### [ЧТО ТРЕБУЕТСЯ]
Воспроизведите дословно часть отрывка о государственной политике в сфере культуры, начиная со слов «И третий аспект: в» и продолжая до слов «ценить свою культуру.» включительно.

### [ВЫБРАННЫЙ ОТРЫВОК]
........

С точки зрения системной политической теории, культура это не некая «организация досуга и развлечений», культура – это производство того, что называется латентными образцами, то есть сохранение и утверждение норм и обычаев своей страны вместе со знакомством с нормами и обычаями других стран. И государственная политика в этой сфере – это организация такого производства. Но организация не в смысле менеджерства, а в смысле поощрения производства тех образцов поведения и ценностных норм, которые решают задачи, стоящие перед страной, усиливают страну и воспроизводят её ценности и начала самоидентификации.  

 

Это не значит, что государство лишь охраняет обычаи: если оно начинает ограничиваться этим, утверждаемая и распространяемая культура может оказаться неспособна выдерживать ценностную конкуренцию с иными, внешними культурами, окажется неспособна обеспечивать адаптацию в меняющийся мир. Но проблема состоит в том, что обеспечивать эту адаптацию она должна в рамках целей своего развития, с сохранением своей значимости, памяти и идентификации.

 

В этом отношении задача государственной политики в области культуры – это просвещение, доведение «до масс» того, что формирует человека, знакомого с достижениями культуры мировой, но в первую очередь признающего значимость культуры своей. И мировую культуру умеющего рассмотреть с точки зрения преимуществ своей. Точка зрения, согласно которой задача государственной политики в этой сфере – не вмешиваться и не мешать возникать и развиваться тому, что возникает само по себе – неверна просто потому, что «само по себе» вообще ничего не возникает и не развивается. Всё это происходит под влиянием тех или иных распространяемых образцов.

 

Эти образцы могут, с одной стороны, отражать некую практику «облегчения запретов», к которой всегда существует определённое тяготение. Просто потому, что делать то, что делать легче, проще и удобнее. Но распространение практики такого «облегчения», расширение зоны разрешённого как раз и разрушает то, в чём состоит и значимость, и сила сложившейся национальной культуры. Не мыть руки перед едой – всегда легче, чем их мыть. Не чистить зубы – легче, чем их чистить. Биться в истерике – легче, чем держать себя в руках. А плеснуть на полотно краску, предложив зрителям любоваться узорами, – много легче, чем учиться классической живописи.

 

С другой стороны, если рассмотреть культуру и искусство с точки зрения доставляемого наслаждения, то более просты и соответствуют более «примитивному уровню». Стриптиз проще для восприятия, чем классический балет, бульварный роман – нежели роман Бальзака или Достоевского. А Пелевин воспринимается легче, чем «Евгений Онегин».

И третий аспект: в условиях того, что принято называть «Открытым обществом», и свободы распространения информации уже иные субъекты и иные государства могут осуществлять распространение в твоей стране тех «латентных образцов», которые выгодны им. Либо чтобы привить твоей стране свою систему ценностей, либо чтобы  ослабить систему твоих мотиваций, твоей готовности защищать свою страну и ценить свою культуру.

........

### [Сохранённые записи]
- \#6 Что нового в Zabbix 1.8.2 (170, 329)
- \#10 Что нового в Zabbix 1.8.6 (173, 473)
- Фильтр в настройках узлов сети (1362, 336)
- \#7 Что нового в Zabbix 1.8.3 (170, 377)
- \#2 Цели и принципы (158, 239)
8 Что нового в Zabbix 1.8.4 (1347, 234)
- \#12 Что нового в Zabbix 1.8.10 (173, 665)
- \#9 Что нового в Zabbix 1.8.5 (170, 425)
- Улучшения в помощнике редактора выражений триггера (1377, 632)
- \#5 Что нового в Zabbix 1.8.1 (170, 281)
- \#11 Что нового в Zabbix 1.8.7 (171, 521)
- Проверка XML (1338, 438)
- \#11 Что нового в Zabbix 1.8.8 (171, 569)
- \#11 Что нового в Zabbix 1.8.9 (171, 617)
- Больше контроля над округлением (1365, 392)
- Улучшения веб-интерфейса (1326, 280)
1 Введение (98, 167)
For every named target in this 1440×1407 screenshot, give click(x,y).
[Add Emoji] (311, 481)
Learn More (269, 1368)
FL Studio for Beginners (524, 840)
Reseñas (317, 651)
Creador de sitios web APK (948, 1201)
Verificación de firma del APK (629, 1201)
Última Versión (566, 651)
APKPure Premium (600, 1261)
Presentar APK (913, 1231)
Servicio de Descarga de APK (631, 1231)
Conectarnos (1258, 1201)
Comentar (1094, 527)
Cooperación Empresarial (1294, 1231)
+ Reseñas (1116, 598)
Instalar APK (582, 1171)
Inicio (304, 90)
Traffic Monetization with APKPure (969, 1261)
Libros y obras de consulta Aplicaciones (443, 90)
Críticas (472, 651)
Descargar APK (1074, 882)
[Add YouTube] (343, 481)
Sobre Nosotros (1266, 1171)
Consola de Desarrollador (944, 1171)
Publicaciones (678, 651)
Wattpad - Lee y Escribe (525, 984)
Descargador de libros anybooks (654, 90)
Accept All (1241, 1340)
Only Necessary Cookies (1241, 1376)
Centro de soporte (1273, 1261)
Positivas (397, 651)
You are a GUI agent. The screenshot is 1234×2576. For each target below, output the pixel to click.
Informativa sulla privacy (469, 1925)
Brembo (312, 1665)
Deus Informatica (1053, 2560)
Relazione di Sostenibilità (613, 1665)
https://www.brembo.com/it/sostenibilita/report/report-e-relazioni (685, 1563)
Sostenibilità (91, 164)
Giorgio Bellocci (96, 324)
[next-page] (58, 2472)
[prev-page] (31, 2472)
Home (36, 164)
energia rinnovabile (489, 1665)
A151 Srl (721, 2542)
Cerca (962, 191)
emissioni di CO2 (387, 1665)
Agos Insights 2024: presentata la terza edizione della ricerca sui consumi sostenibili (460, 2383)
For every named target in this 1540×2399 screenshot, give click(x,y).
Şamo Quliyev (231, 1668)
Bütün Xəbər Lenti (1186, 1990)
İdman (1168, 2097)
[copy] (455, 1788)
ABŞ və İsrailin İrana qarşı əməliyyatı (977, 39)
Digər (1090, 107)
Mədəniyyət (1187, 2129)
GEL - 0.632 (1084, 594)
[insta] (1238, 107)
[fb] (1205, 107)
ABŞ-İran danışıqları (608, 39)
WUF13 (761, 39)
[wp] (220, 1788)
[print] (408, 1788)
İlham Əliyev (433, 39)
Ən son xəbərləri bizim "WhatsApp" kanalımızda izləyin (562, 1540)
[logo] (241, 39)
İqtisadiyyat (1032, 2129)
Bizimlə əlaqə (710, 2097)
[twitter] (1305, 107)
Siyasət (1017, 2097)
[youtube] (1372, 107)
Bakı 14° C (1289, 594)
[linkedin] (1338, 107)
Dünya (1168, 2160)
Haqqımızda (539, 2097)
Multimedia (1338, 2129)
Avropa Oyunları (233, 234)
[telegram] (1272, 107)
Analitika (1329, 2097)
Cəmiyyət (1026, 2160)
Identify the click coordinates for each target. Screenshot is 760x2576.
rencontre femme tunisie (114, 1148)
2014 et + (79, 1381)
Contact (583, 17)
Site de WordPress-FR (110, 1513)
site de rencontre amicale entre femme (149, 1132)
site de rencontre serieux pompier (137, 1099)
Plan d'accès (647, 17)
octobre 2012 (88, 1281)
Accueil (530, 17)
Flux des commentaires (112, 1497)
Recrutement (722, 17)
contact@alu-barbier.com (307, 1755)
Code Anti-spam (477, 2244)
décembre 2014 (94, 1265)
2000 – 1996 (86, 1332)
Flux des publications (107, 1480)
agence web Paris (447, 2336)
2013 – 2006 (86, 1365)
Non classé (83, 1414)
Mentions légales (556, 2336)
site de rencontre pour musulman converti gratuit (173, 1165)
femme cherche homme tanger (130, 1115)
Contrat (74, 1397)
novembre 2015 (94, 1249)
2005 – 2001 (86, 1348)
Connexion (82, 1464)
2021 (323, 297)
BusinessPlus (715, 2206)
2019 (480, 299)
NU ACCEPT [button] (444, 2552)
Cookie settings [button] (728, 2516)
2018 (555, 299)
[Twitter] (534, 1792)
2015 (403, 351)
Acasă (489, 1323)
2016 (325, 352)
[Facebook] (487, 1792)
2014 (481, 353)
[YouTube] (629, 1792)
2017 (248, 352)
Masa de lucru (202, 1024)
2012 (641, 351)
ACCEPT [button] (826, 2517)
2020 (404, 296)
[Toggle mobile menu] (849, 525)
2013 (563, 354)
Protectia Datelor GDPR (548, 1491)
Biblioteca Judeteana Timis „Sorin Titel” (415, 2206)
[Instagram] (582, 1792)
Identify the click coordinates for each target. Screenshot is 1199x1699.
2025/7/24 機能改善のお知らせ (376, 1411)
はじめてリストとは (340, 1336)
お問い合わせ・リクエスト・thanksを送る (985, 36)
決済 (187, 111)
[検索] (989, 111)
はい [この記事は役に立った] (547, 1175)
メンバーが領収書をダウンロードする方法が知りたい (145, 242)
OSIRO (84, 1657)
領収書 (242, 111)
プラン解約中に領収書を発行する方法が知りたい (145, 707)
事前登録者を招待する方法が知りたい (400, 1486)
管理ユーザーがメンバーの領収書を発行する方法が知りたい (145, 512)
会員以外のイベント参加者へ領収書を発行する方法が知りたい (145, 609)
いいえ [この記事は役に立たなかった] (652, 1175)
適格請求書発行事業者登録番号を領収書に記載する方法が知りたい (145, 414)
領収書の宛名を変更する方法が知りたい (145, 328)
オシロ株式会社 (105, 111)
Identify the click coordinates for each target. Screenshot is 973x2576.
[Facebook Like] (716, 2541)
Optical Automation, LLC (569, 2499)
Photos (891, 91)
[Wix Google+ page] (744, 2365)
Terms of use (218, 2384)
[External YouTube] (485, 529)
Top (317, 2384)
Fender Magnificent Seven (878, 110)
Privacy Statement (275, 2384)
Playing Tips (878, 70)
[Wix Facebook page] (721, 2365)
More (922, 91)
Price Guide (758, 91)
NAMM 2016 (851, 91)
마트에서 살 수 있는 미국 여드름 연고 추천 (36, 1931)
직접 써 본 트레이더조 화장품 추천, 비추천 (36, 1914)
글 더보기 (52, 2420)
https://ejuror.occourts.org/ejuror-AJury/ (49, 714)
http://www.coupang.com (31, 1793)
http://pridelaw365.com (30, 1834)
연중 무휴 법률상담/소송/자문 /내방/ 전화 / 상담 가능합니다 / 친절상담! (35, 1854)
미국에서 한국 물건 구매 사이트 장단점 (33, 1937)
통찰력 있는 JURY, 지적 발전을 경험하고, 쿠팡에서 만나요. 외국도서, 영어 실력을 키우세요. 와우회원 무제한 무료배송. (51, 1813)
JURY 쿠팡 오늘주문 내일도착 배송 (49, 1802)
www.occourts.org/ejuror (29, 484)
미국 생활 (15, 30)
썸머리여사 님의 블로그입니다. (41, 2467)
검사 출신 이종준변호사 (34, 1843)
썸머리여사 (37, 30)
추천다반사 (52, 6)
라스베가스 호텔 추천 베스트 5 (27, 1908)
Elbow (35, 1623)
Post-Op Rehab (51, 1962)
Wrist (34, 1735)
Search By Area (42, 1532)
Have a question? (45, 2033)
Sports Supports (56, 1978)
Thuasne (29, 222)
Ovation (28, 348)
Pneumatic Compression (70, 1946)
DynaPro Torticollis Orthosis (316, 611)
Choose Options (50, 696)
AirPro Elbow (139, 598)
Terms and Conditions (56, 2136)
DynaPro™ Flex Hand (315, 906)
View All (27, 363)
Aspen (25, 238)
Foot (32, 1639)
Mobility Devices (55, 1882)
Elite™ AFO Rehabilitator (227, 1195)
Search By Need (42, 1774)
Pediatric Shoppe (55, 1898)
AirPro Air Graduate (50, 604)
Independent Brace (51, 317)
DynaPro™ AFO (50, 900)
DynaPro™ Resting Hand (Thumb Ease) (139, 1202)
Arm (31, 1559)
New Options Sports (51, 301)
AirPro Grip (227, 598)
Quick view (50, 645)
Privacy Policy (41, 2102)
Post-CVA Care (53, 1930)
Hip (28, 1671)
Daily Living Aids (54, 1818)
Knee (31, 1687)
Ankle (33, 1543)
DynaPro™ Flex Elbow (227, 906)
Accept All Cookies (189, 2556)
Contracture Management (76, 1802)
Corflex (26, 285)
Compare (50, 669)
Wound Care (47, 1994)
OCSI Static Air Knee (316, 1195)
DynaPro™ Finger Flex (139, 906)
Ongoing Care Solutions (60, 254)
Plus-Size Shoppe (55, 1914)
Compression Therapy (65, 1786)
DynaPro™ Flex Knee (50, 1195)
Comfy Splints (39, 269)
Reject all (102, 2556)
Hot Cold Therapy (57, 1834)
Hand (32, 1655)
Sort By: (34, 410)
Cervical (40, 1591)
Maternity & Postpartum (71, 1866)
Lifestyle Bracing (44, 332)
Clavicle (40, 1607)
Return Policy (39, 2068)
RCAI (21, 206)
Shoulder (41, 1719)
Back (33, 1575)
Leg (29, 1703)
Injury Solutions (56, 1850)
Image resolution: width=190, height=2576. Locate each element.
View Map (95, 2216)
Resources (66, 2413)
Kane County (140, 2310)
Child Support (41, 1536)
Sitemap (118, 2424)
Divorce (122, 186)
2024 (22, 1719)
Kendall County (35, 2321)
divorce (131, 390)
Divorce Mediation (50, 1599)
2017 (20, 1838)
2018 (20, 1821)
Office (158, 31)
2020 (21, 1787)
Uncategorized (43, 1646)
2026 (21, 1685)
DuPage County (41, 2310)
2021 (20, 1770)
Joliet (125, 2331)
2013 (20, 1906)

........

### [ОТВЕТ К ЗАДАНИЮ]
И третий аспект: в условиях того, что принято называть «Открытым обществом», и свободы распространения информации уже иные субъекты и иные государства могут осуществлять распространение в твоей стране тех «латентных образцов», которые выгодны им. Либо чтобы привить твоей стране свою систему ценностей, либо чтобы  ослабить систему твоих мотиваций, твоей готовности защищать свою страну и ценить свою культуру.